■ Records shown ■
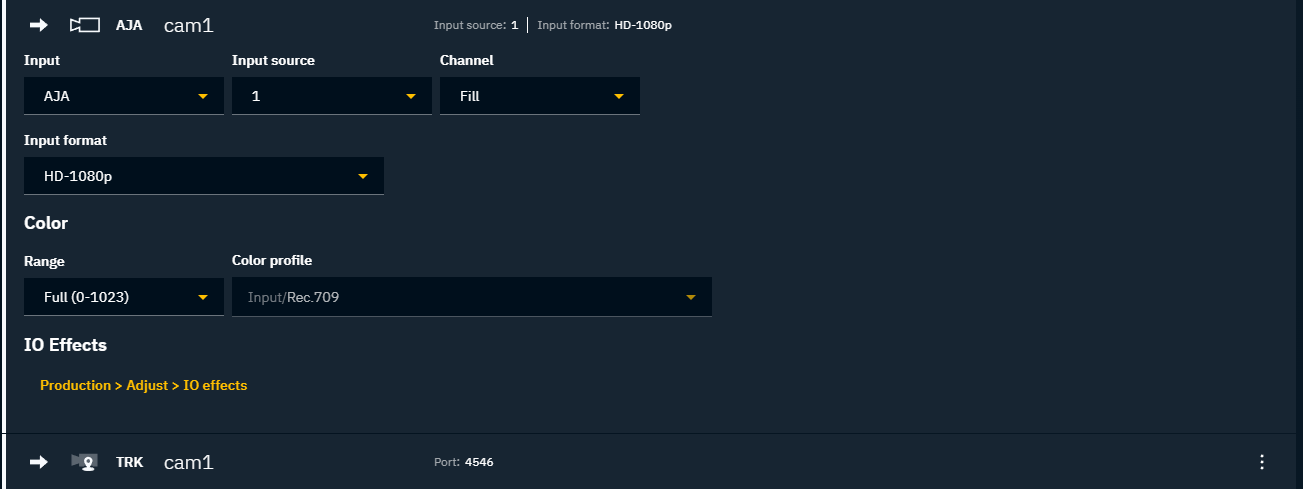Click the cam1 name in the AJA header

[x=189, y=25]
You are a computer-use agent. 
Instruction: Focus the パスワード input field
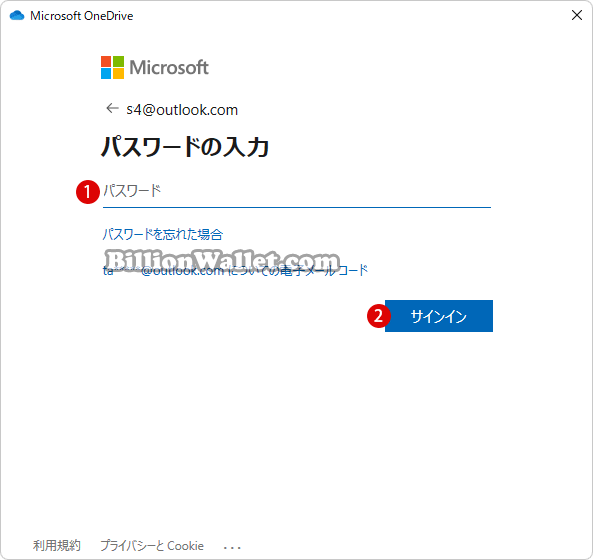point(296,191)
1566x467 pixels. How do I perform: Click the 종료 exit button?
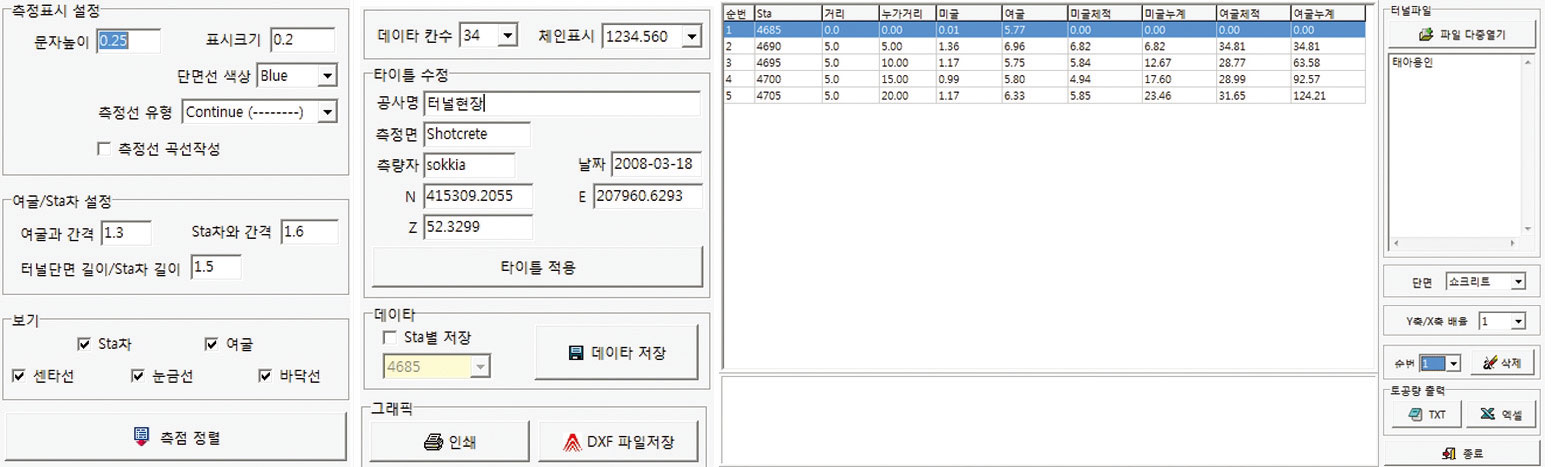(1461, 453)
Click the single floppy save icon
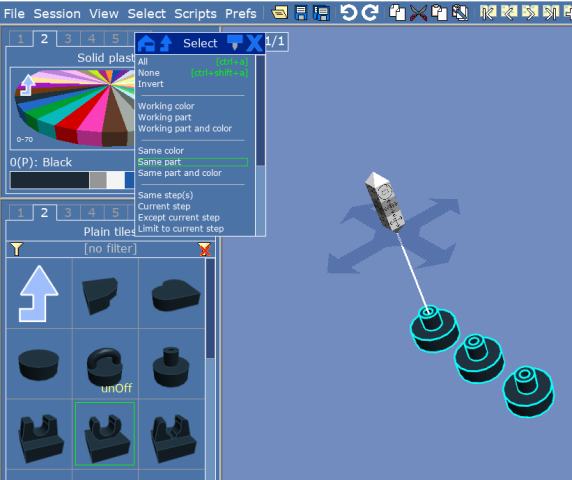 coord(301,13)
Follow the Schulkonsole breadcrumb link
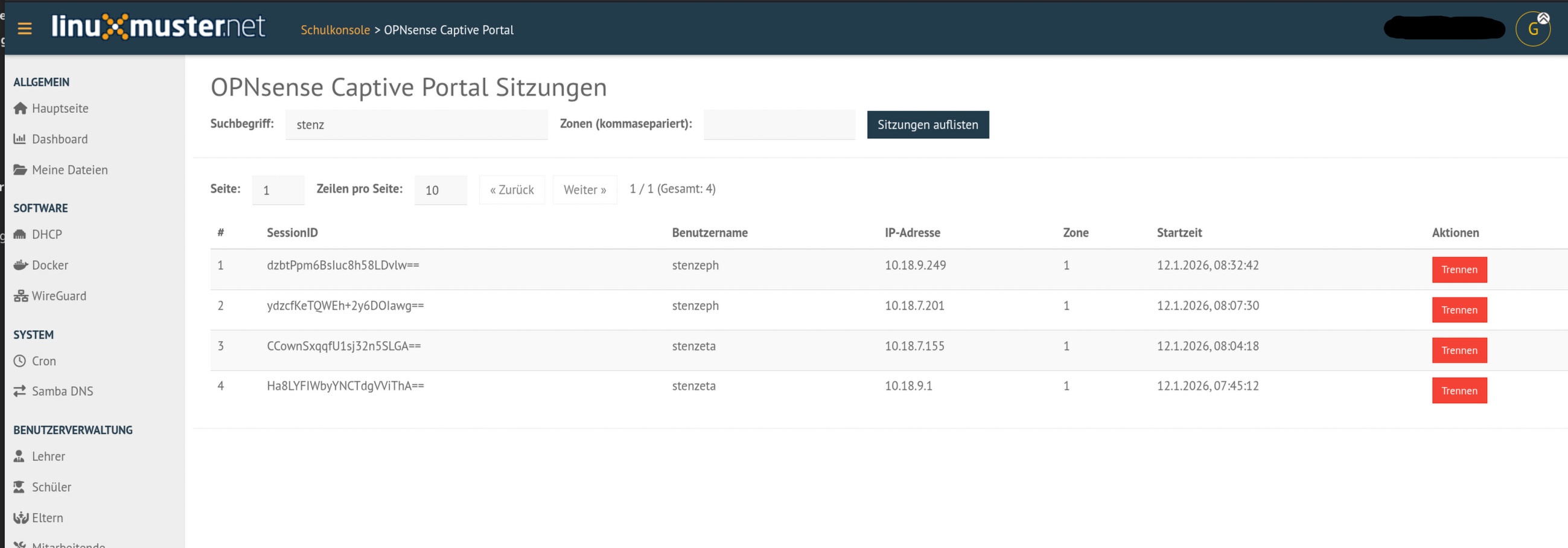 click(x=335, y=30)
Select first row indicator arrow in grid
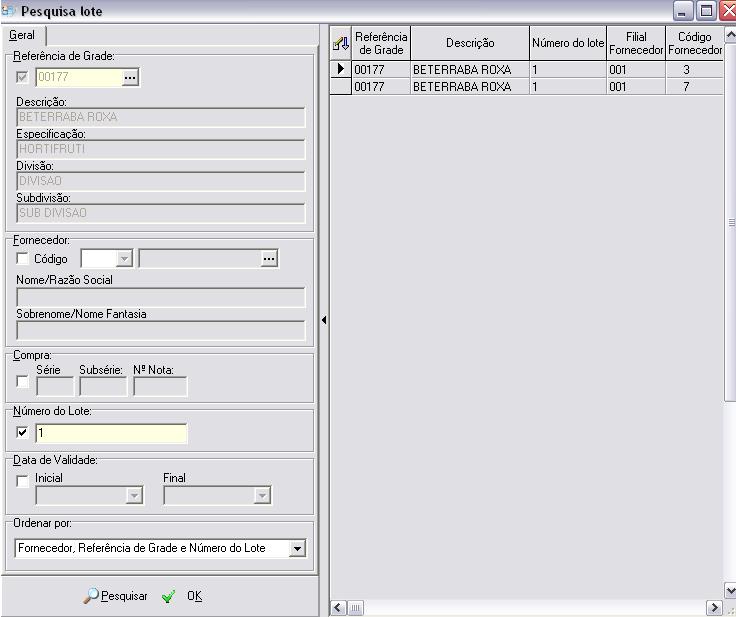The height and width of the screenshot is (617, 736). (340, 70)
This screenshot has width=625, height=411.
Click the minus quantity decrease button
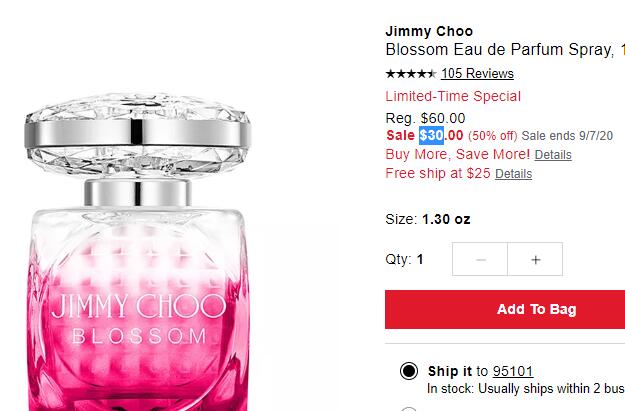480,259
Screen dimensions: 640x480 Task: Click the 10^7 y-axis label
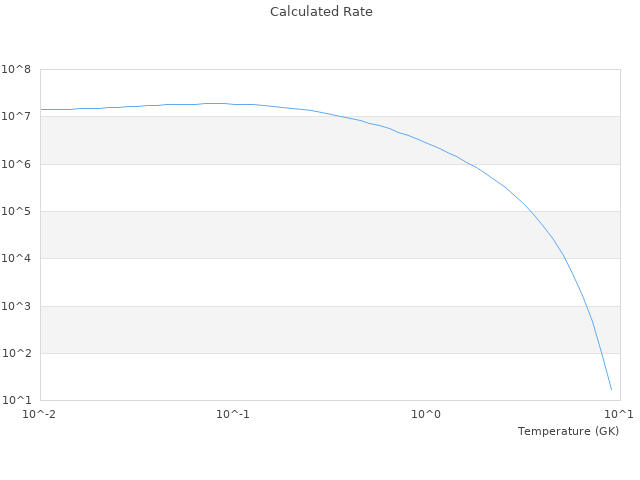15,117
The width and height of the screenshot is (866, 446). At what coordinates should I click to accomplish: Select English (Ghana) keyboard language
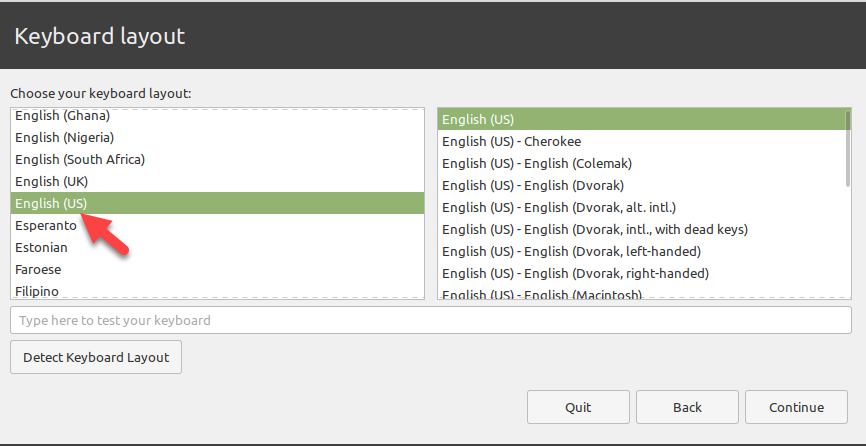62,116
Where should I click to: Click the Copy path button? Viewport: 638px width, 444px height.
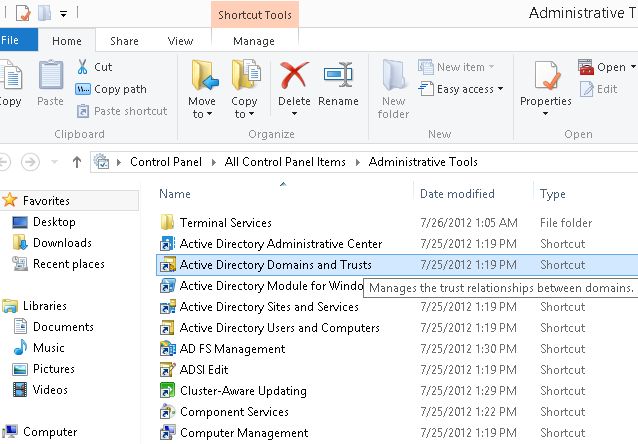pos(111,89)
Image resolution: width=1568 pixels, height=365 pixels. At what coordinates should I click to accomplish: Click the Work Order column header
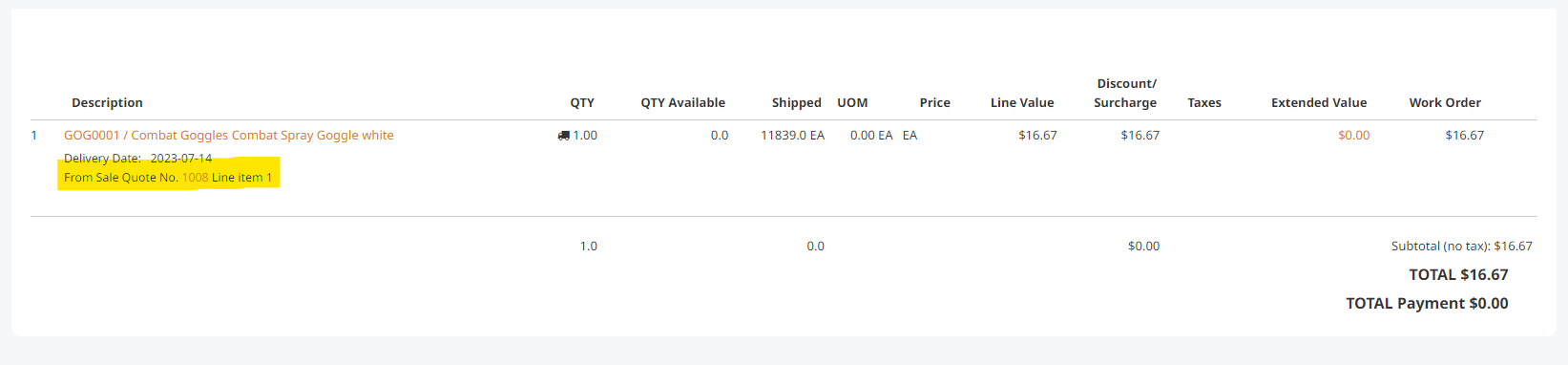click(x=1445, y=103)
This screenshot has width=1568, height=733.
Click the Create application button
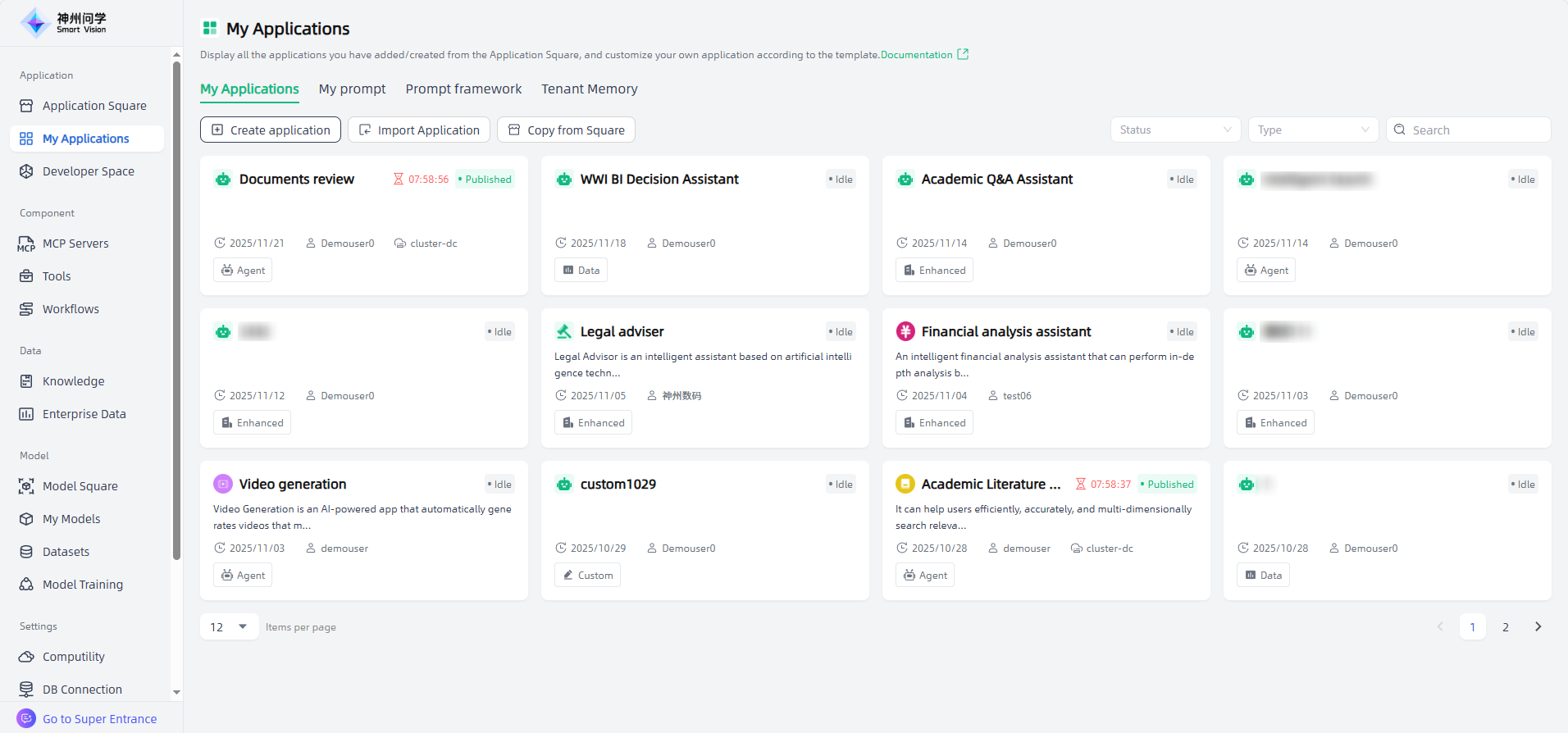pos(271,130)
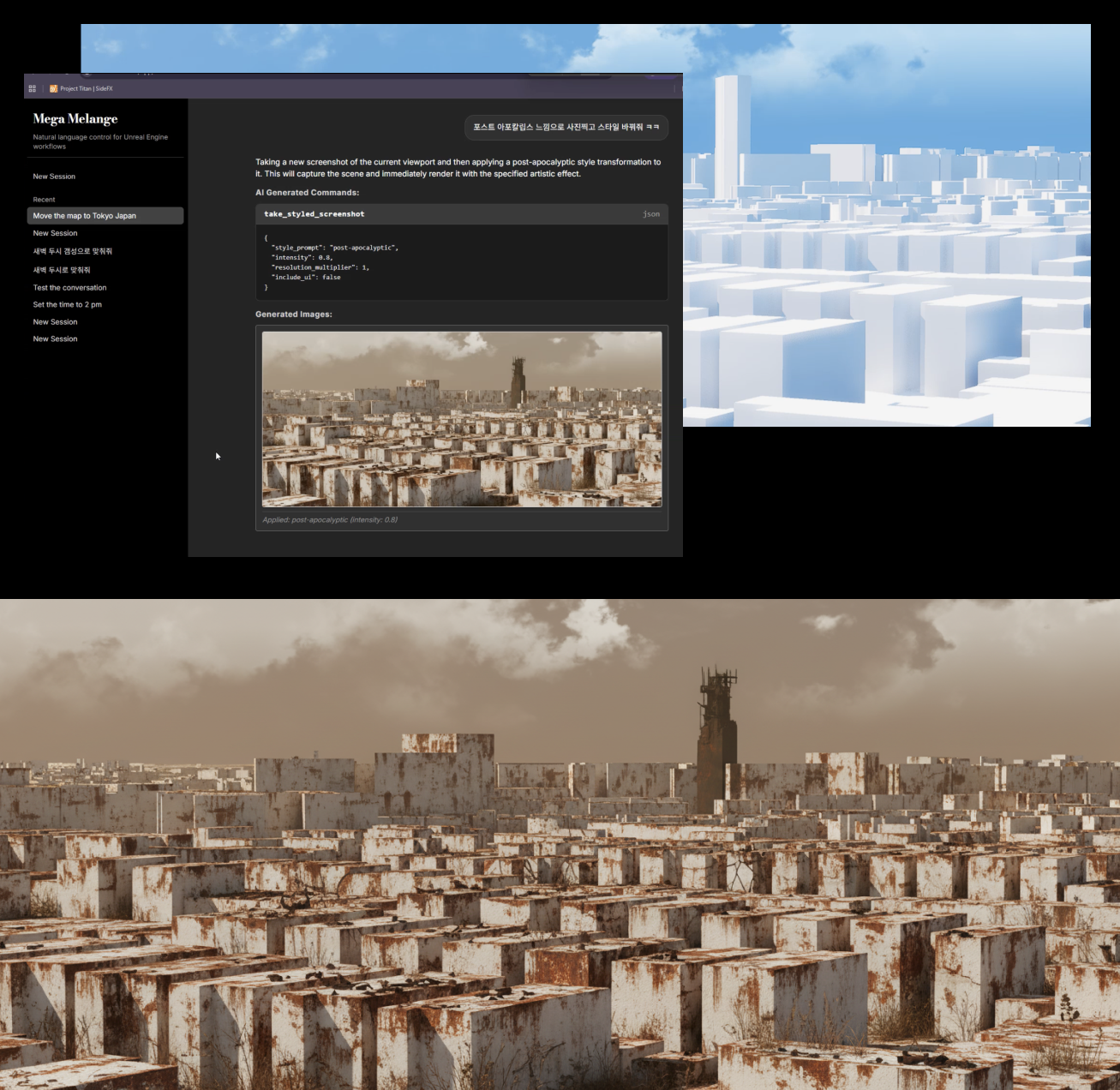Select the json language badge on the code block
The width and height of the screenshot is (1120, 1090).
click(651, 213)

■ Exercise directions ■
Show every line from the entries above in which the word "This" appears.

■ Answer area ■
This screenshot has width=625, height=411.
This screenshot has width=1568, height=733.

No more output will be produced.